START Exercise passage

A farmer holding up one of his fish
Marine bacteria detected in fish samples
A large number of fish in 44 farms have died due to the infection, causing frustration among fish farmers. Humans can get infected by consuming undercooked seafood or exposing an open wound to sea water.
15th October 2014;
A marine bacteria, Vibrio, has been detected in fish samples taken from Singapore’s coastal fish farms.
While Vibrio is found naturally in tropical marine environments, humans can get infected by consuming undercooked seafood or exposing an open wound to sea water. Diarrhoea, vomiting and fever are some symptoms of the infection.
Experts say warm weather and rising sea surface temperatures have led to the rapid growth of marine micro-organisms, which release toxins that kill the fish. A large number of fish in 44 farms have died due to the infection, causing frustration among fish farmers.
Singapore Marine Aquaculture Cooperative Chairman Phillip Lim said two farms in Lim Chu Kang lost about 60 tonnes of fish to Vibrio, and his own farm has also been affected. “I started with 8,000 fish. I’m only left with 200 to 300-plus fish,” he said. The infection was discovered when they sent samples to the Agri-Food and Veterinary Authority of Singapore for examination.
“For us, as farmers, we don’t have the equipment, so we need more professional help on that, to advise us what to do about all this. Because Vibrio can also infect humans, so it is quite dangerous.” Mr Lim said stress might have killed the fish as well.
While dead fish are disposed of, those still alive are sold at local markets. The public is urged to ensure the fish is fully cooked, before consuming them.
Source: Channel NewsAsia
The fish in the photo is possibly a young White Tamban (Sardinella albella), which is not raised in farms. A rather weird choice of species to illustrate an article about fishes in farms dying from disease.

END Exercise passage
START Source information

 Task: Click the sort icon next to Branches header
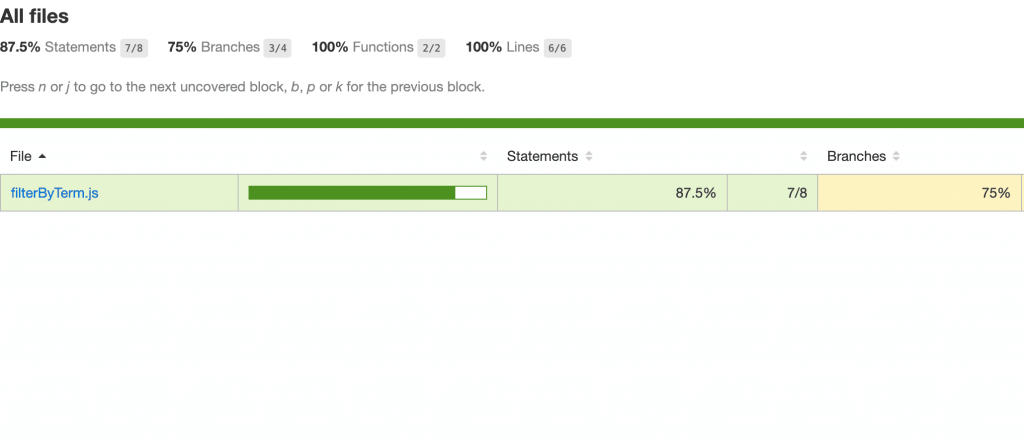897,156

END Source information
START Source information

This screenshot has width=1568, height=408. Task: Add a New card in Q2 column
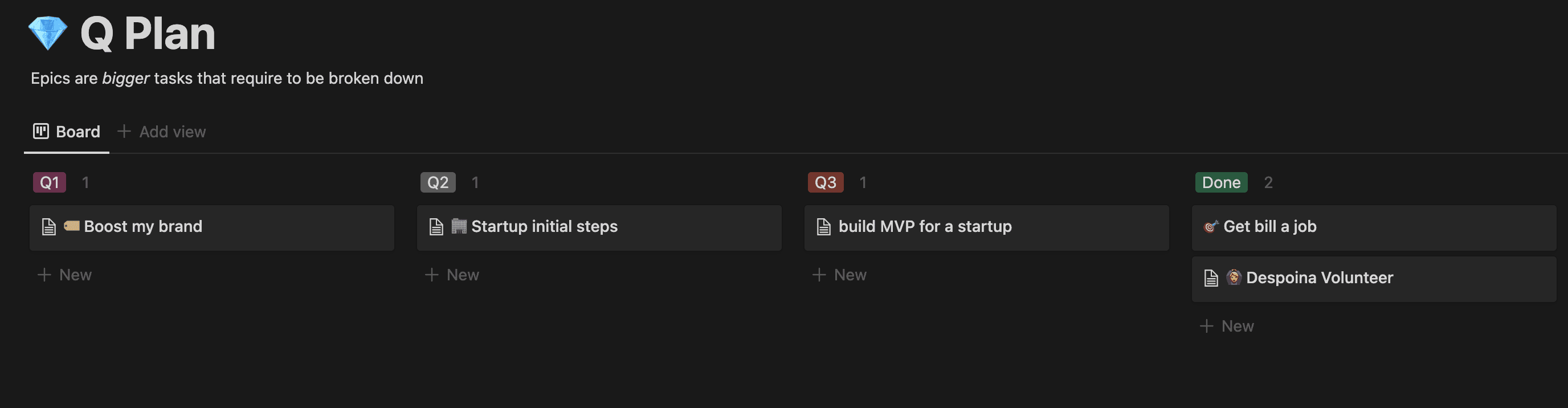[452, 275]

END Source information
START Source information

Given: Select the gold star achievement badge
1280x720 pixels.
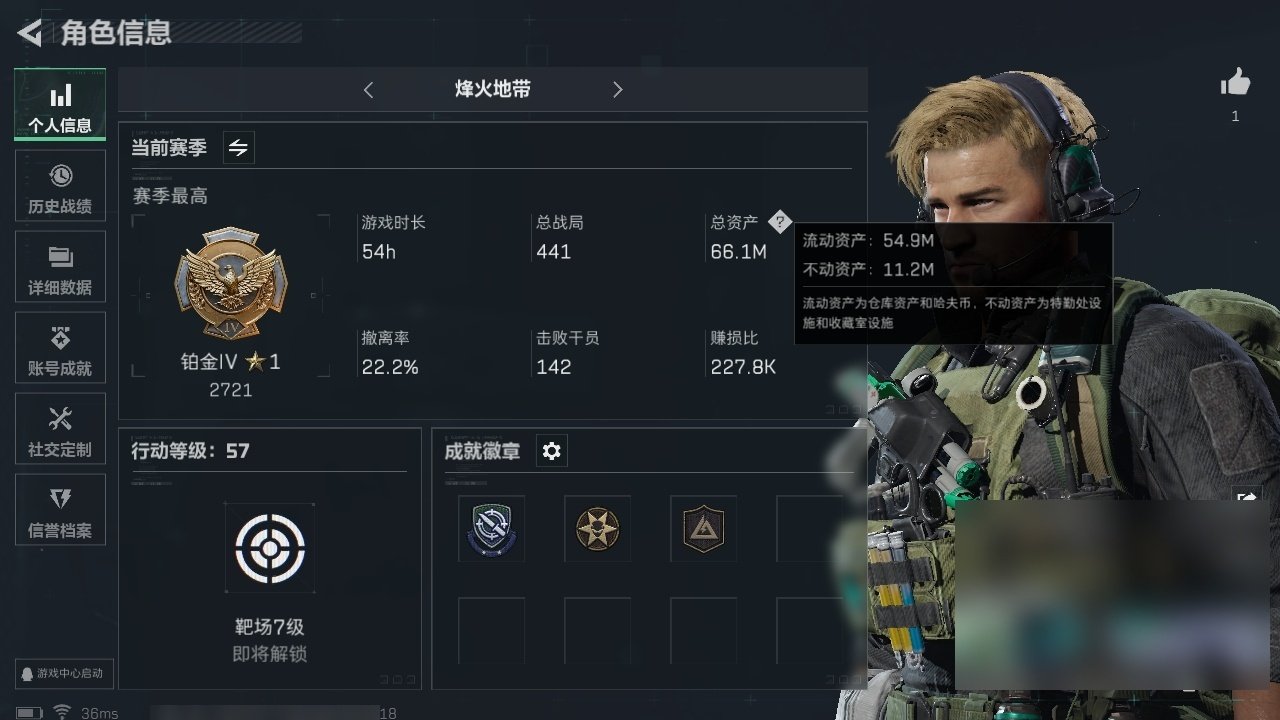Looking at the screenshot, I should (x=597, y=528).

END Source information

* What is expected *
Transcribe the entire article on Vibrio bacteria in Singapore fish farms, word for word. The entries were drawn from a separate source unrelated to the article.

* Expected output *
A farmer holding up one of his fish
Marine bacteria detected in fish samples
A large number of fish in 44 farms have died due to the infection, causing frustration among fish farmers. Humans can get infected by consuming undercooked seafood or exposing an open wound to sea water.
15th October 2014;
A marine bacteria, Vibrio, has been detected in fish samples taken from Singapore’s coastal fish farms.
While Vibrio is found naturally in tropical marine environments, humans can get infected by consuming undercooked seafood or exposing an open wound to sea water. Diarrhoea, vomiting and fever are some symptoms of the infection.
Experts say warm weather and rising sea surface temperatures have led to the rapid growth of marine micro-organisms, which release toxins that kill the fish. A large number of fish in 44 farms have died due to the infection, causing frustration among fish farmers.
Singapore Marine Aquaculture Cooperative Chairman Phillip Lim said two farms in Lim Chu Kang lost about 60 tonnes of fish to Vibrio, and his own farm has also been affected. “I started with 8,000 fish. I’m only left with 200 to 300-plus fish,” he said. The infection was discovered when they sent samples to the Agri-Food and Veterinary Authority of Singapore for examination.
“For us, as farmers, we don’t have the equipment, so we need more professional help on that, to advise us what to do about all this. Because Vibrio can also infect humans, so it is quite dangerous.” Mr Lim said stress might have killed the fish as well.
While dead fish are disposed of, those still alive are sold at local markets. The public is urged to ensure the fish is fully cooked, before consuming them.
Source: Channel NewsAsia
The fish in the photo is possibly a young White Tamban (Sardinella albella), which is not raised in farms. A rather weird choice of species to illustrate an article about fishes in farms dying from disease.